TASK REQUIREMENTS:
Exactly the lines from the one containing "Image resolution: width=1008" through the end of the listing below are required, restated word for word and without pictures.

(DATASET EXCERPTS)

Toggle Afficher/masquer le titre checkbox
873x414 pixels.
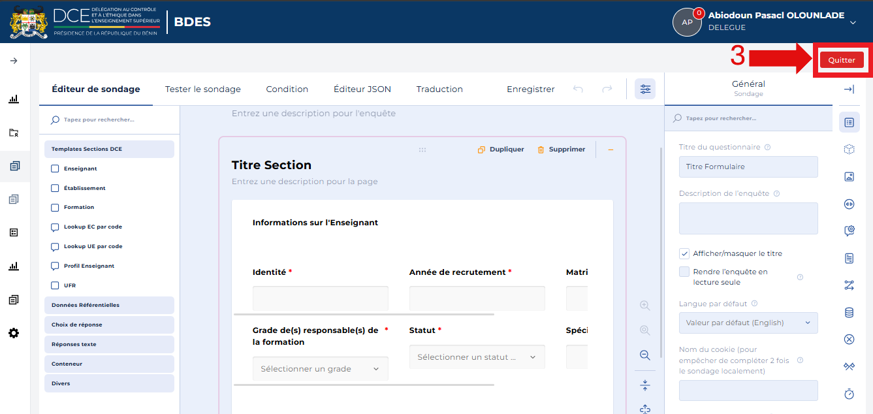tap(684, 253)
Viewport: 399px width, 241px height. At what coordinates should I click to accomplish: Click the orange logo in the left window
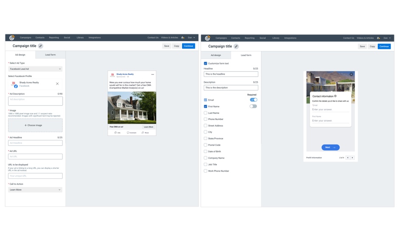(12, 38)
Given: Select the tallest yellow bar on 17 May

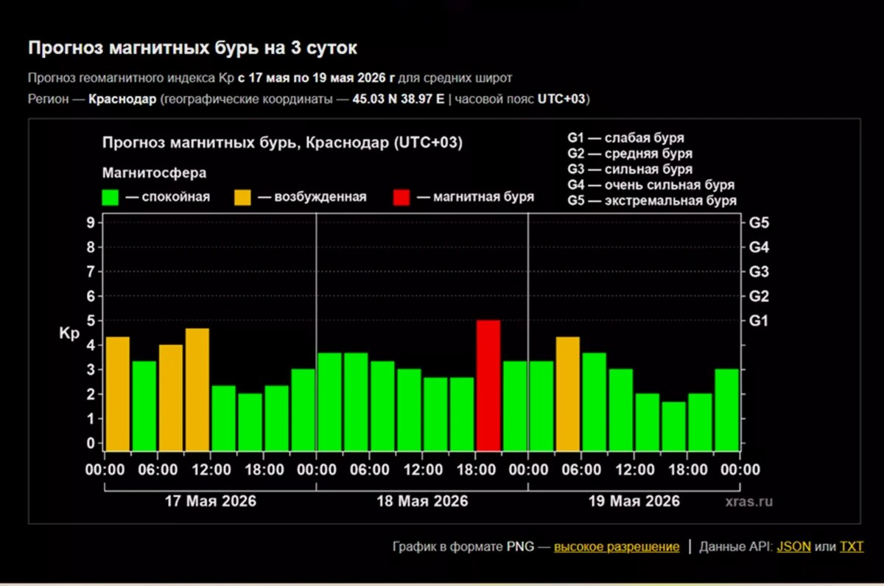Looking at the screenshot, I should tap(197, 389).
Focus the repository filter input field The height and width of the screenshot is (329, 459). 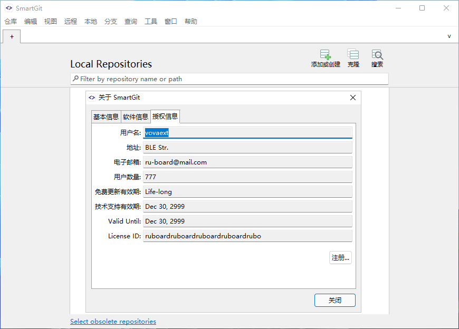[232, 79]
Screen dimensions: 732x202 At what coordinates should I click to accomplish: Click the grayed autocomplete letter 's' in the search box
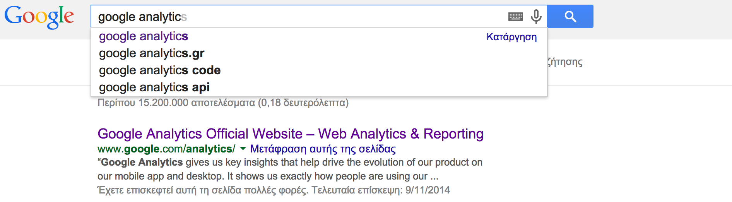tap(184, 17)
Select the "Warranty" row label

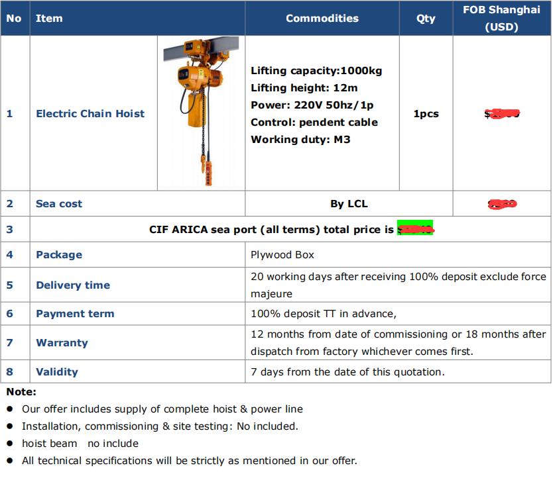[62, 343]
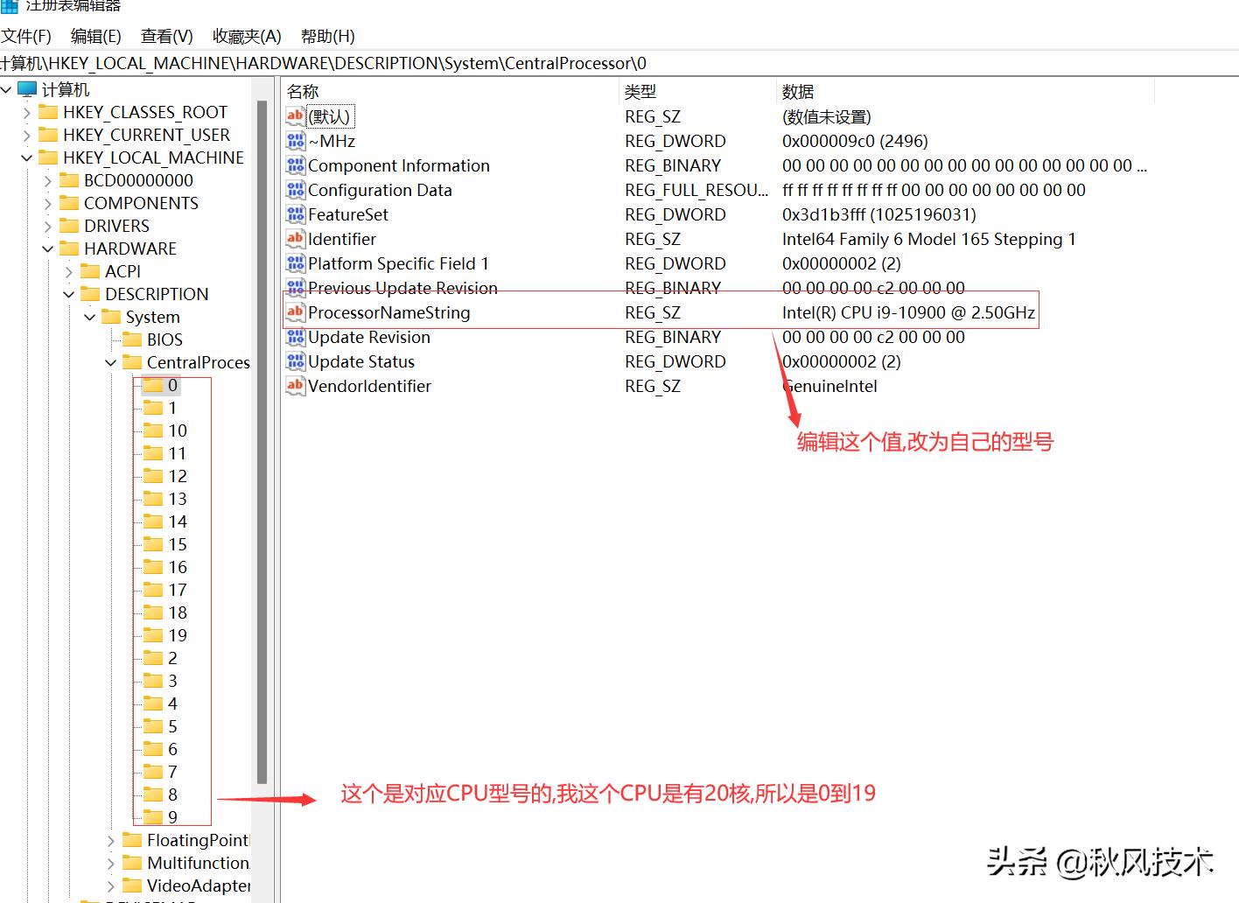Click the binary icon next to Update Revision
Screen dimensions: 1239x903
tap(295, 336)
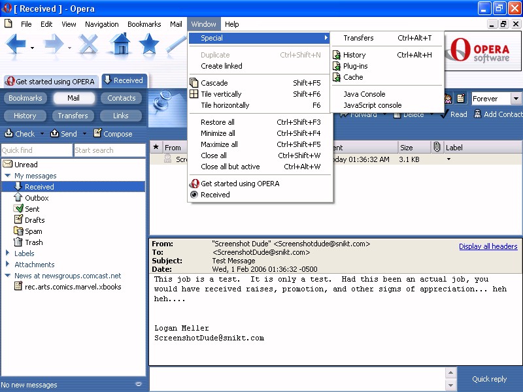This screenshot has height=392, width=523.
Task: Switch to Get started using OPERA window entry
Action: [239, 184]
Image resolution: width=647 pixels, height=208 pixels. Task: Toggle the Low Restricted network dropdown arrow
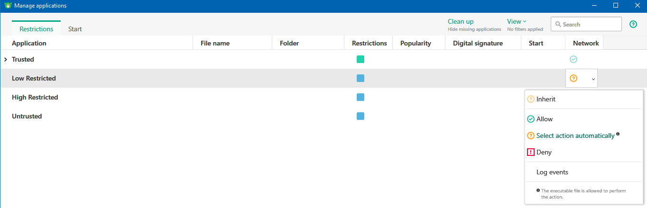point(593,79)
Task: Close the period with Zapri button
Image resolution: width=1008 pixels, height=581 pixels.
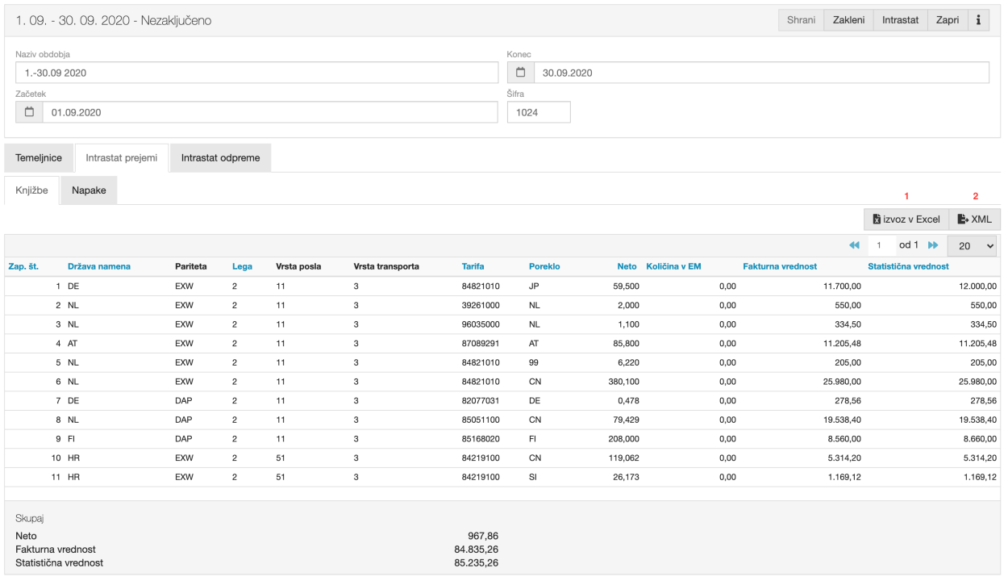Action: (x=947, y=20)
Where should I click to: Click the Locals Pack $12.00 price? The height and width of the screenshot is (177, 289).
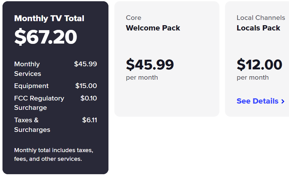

(End DATASET EXCERPTS)

ANSWER TO THE EXERCISE:
Image resolution: width=1008 pixels, height=581 pixels.
Action: (x=947, y=20)
Where should I click to: Click the Locals Pack $12.00 price? The height and width of the screenshot is (177, 289).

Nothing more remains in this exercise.